They got exactly what they paid for, too. After one night on the counters, during which I gave a guy 15 dollars in change for a two dollar purchase made with a five dollar bill, I was relegated to the sandwich board.

The 'Seventies may have been the era of disco elsewhere, but I recall them as a time of scuzzy polyester clothes, dopesmoke and poverty. Our state economy was gasping it's last. The Japanese were buying up moribund businesses right and left; anyone who wanted to pay bills had to dance to their tune. The tune playing was 'Japanese Management Technique'. And oh my God, if you ever want for an example of cultural misapplication, then picture trying to force the children of the pioneers into the role of identical happy worker ants.

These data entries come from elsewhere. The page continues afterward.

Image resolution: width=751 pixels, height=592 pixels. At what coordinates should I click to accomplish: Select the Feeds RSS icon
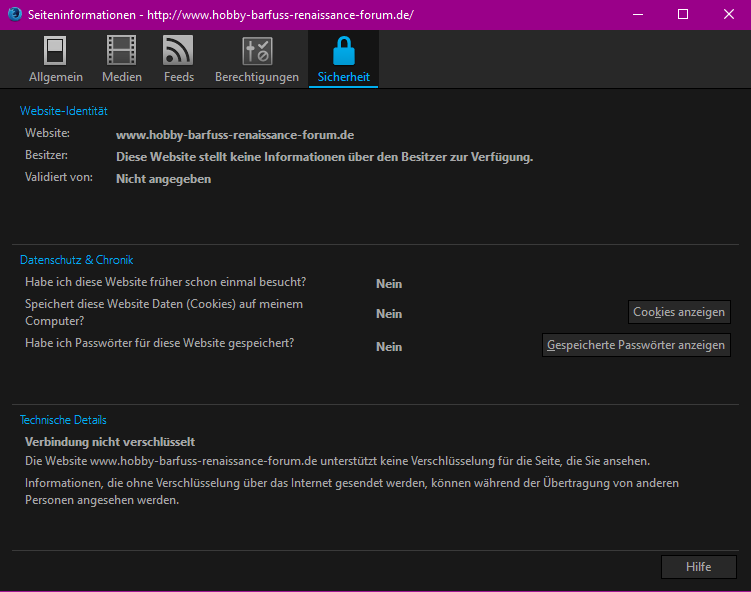coord(178,51)
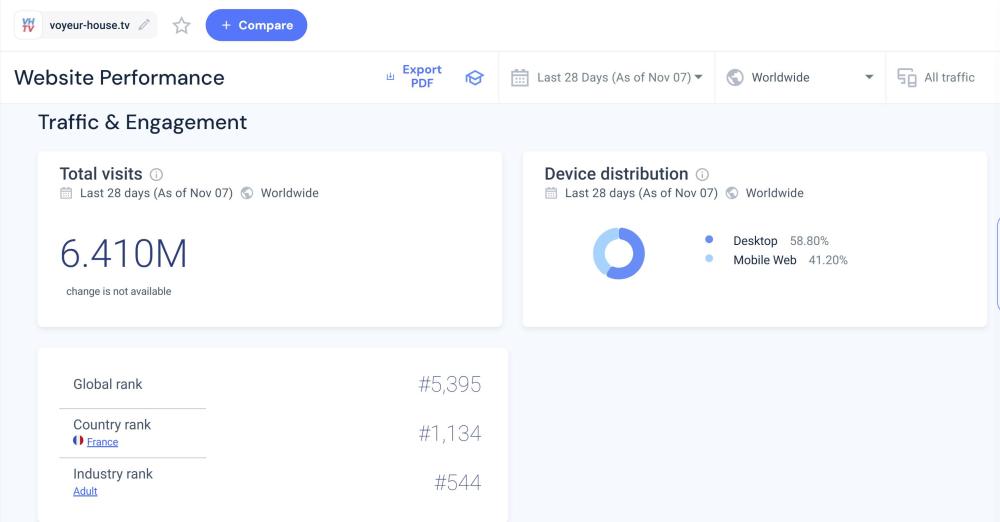Open the graduation cap learning icon

point(474,78)
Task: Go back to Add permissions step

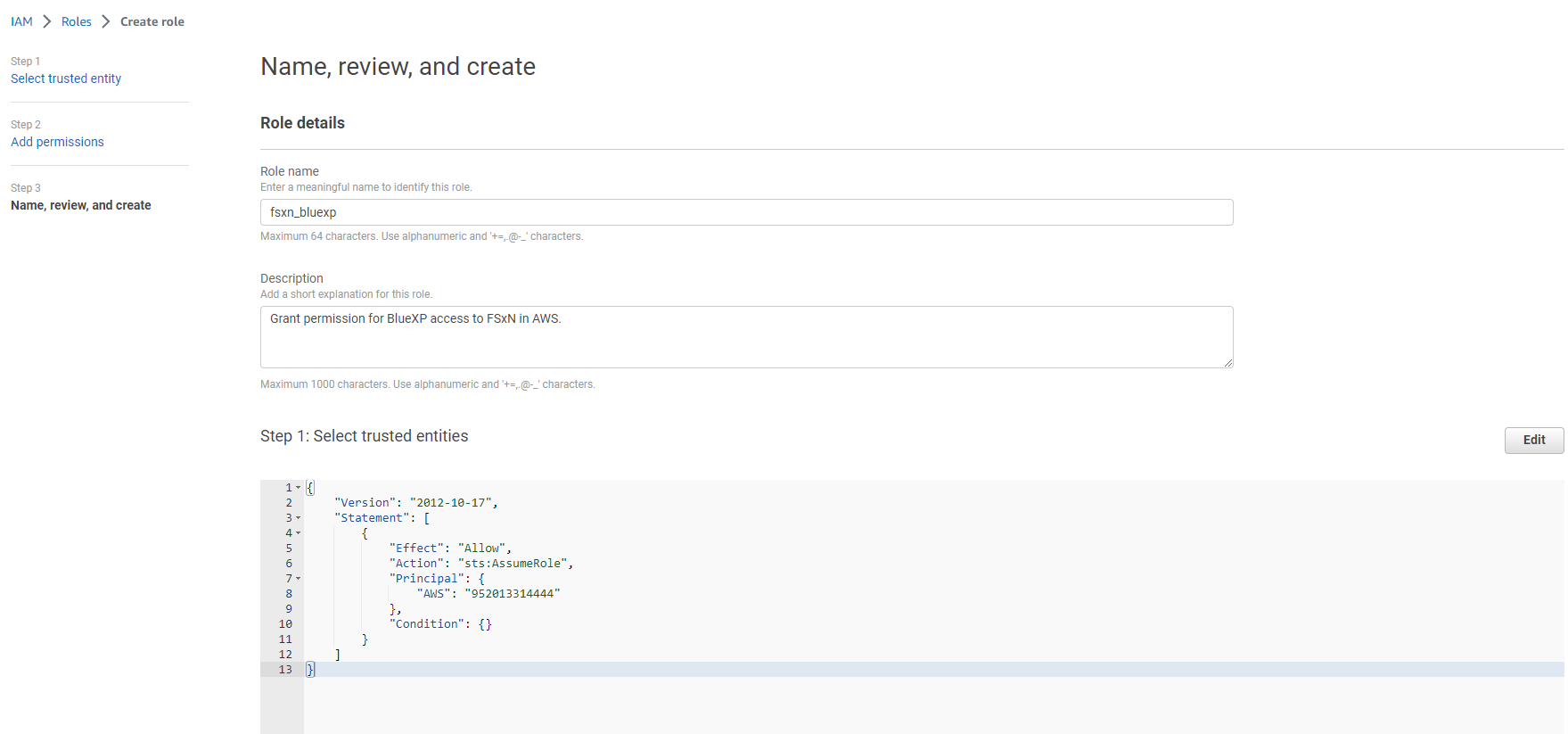Action: (x=57, y=142)
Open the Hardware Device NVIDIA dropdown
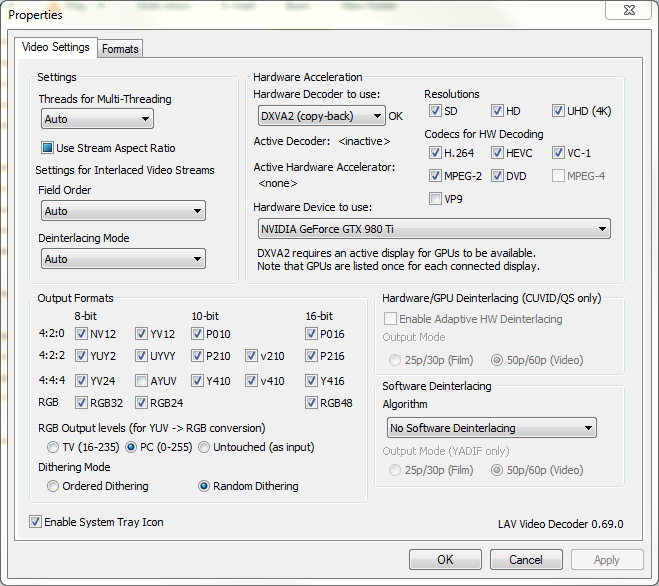 click(432, 229)
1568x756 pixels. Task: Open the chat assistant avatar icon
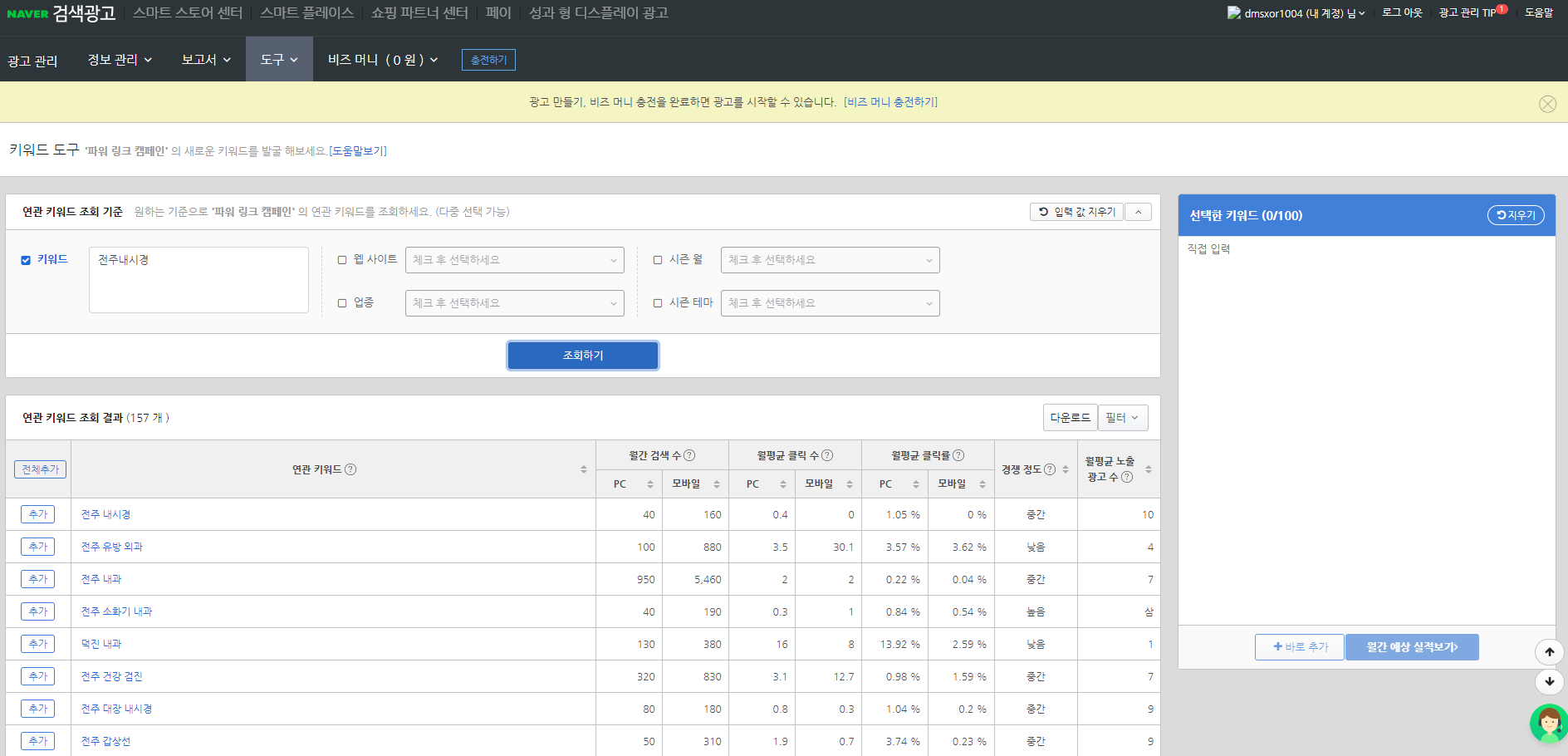coord(1549,724)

In a corporate environment it must have been exasperating; but in a minimum wage environment it was just grotesque. This was FAST FOOD. Our manager was a crying drunk. The assistant manager was a chainsmoking slutbag who used to ash her smokes in the coleslaw tub. Our crew was made up of high school students, poverty-stricken young marrieds and the marginally employable.
Manditory morale building seminars?
Let me see if I understand this...You want me to give up my evenings to attend 'manditory morale building seminars' until 10:00 at night? I won't be compensated, there will be no child care, but there will be singing? And cake? And we'll split up into teams and do cheers? 'Night Crew, Night Crew, we're number ONE! We're the ones who'll get it done!'

Listen, fucker, I have bills to pay. I don't own a car; you don't pay me enough to own a car. I ride the bus an hour each way just to get here. You have me down for split shifts; I get no damn sleep as it is, this is a minimum wage job with no benefits.
I am an adult with A LIFE.
Oh fuck yeah, they did. And if you didn't participate, you got fired.

Now this was bad enough. But working day to day at Arby's on top of all that had a lunatic charm all it's own.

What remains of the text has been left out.